Was wäre, wenn Obst und Gemüse maximal 100 km vom Ort der Erzeugung bis zum Verbrauch transportiert werden dürfte? Anhand solcher Visionen werden bei der Augsburger Zukunftsbox, einem Gruppenspiel auf Grundlage der Augsburger Zukunftsleitlinien, mögliche Zukunftsszenarien erstellt und diskutiert. Welche Zukunft wünschst du dir? Welche Zukunft ist dein größter Albtraum? Beim Spielen ergeben sich spannende Blickwinkel und wertvolle Denkanstöße. Dieses Spiel, das wir selber schon getestet haben,
gehört zum Repertoire des städtischen BNE- Angebots.
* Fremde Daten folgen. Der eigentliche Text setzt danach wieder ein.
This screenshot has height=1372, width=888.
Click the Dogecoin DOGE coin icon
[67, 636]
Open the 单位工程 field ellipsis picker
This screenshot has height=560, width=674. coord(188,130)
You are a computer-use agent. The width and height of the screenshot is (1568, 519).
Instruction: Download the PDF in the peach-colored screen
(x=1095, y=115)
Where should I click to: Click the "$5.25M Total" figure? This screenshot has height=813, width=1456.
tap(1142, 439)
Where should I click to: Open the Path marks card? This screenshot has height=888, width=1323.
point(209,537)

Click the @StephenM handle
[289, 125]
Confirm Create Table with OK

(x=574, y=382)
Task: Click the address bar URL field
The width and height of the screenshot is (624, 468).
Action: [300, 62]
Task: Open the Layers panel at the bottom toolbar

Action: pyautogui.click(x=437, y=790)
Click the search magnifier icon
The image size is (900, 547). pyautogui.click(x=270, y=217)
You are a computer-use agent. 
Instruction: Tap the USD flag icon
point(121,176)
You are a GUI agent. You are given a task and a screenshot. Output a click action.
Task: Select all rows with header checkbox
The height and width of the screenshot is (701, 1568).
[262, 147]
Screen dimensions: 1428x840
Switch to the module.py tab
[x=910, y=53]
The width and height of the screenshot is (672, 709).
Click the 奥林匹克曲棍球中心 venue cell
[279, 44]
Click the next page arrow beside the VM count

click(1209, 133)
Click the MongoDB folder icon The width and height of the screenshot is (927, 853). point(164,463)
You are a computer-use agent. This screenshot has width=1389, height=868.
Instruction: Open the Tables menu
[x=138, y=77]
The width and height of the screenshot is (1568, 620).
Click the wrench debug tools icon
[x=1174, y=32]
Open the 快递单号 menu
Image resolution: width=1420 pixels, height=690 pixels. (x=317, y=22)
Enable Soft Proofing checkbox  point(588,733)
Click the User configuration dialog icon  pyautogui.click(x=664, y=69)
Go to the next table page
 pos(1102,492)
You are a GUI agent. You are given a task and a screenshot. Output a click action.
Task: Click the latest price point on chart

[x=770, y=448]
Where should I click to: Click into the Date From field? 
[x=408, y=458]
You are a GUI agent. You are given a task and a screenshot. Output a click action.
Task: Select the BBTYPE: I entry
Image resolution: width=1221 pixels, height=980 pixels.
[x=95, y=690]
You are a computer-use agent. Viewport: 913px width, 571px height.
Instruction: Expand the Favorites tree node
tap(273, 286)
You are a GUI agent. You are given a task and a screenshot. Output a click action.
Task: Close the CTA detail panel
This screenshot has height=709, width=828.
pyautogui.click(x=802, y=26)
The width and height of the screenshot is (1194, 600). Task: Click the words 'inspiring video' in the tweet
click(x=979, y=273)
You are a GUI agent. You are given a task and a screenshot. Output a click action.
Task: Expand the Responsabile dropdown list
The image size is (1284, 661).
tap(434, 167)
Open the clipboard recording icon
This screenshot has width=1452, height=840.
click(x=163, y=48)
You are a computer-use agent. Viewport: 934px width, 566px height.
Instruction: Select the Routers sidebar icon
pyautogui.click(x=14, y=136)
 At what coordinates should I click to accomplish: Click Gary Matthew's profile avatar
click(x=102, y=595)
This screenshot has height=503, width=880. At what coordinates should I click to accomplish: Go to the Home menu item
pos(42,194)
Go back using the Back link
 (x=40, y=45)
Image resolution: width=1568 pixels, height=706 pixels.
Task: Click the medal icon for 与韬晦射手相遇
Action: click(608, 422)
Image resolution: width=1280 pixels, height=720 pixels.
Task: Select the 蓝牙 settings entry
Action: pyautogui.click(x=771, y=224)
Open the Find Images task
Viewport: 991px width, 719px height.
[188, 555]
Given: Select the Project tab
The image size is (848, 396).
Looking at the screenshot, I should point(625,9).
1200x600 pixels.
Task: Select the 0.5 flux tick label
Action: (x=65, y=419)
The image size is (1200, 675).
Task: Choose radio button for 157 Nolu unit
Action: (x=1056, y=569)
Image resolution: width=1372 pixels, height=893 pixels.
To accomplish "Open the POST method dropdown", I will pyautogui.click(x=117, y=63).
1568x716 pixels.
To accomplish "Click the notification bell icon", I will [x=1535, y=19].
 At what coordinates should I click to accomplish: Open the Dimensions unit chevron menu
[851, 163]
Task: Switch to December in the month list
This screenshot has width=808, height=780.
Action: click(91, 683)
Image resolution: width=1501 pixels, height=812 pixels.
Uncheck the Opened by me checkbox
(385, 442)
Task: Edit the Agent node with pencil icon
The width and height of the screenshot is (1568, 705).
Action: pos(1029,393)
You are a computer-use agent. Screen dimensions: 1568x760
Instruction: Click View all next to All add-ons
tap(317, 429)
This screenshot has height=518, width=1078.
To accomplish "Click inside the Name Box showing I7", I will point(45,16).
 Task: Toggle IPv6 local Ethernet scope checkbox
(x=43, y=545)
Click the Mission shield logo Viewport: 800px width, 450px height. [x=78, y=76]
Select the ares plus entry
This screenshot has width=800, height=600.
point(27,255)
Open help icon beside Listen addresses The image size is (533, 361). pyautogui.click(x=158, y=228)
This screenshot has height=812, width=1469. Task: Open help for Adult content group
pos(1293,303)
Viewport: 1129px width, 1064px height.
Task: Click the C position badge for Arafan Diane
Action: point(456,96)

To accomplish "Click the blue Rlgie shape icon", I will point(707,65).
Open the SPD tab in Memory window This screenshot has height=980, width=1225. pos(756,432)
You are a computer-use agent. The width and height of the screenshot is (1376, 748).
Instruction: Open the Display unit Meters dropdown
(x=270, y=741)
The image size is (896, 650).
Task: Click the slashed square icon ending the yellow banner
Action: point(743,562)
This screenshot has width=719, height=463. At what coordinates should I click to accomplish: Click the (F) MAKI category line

Bildung für nachhaltige Entwicklung – was ist das eigentlich?

Die Idee einer nachhaltigen Entwicklung wurde in der zweiten Hälfte des 20. Jahrhunderts aufgegriffen und definiert als “eine Entwicklung, die den Bedürfnissen der heutigen Generation entspricht, ohne die Möglichkeiten künftiger Generationen zu gefährden, ihre eigenen Bedürfnisse zu befriedigen und ihren Lebensstil zu wählen” (Brundtland-Bericht, 1978). Seitdem prägt dieser Ansatz den internationalen umweltpolitischen Diskurs. Soziale Gerechtigkeit zwischen den Generationen sowie innerhalb der globalisierten Weltgesellschaft ist neben ökologischer Tragfähigkeit und wirtschaftlicher Leistungsfähigkeit der zentrale Leitgedanke (in einigen Modellen gelten Gesundheit, Politik oder wie bei den Augsburger Zukunftsleitlinien Kultur als vierte Nachhaltigkeitsdimension). Die entscheidende Bedeutung von Bildung für das Erreichen der Nachhaltigkeitsziele hat sich im Laufe der Zeit immer deutlicher herauskristallisiert, weshalb die Vereinten Nationen die Jahre 2005 bis 2014 zur UN-Dekade „Bildung für nachhaltige Entwicklung” erklärt haben. Es folgten u. a. das Weltaktionsprogramm “Bildung für nachhaltige Entwicklung” (WAP BNE, 2015–2019) sowie der nationale Aktionsplan “Bildung für nachhaltige Entwicklung“ (NAP BNE, 2017), zu dessen Umsetzung sich die Stadt Augsburg 2017 durch einen Grundsatzbeschluss, der von mir als Grünem Umweltreferenten erarbeitet wurde, verpflichtet hat. Die Programme orientieren sich an der Agenda 2030 mit ihren 17 Nachhaltigkeitszielen (Sustainable Development Goals/SDGs) – darunter “inklusive, gleichberechtigte und hochwertige Bildung und die Möglichkeiten lebenslangen Lernens für alle”. In Augsburg spiegeln sich die SDGs in den 20 Zukunftsleitlinien, die der Stadtrat am 29. Juli 2015 als orientierende Grundlage für eine nachhaltige Entwicklung der Stadt beschlossen hat und die 2021 gemeinsam mit engagierten Bürger*innen weiterentwickelt wurden (S2 = Ganzheitliche Bildung).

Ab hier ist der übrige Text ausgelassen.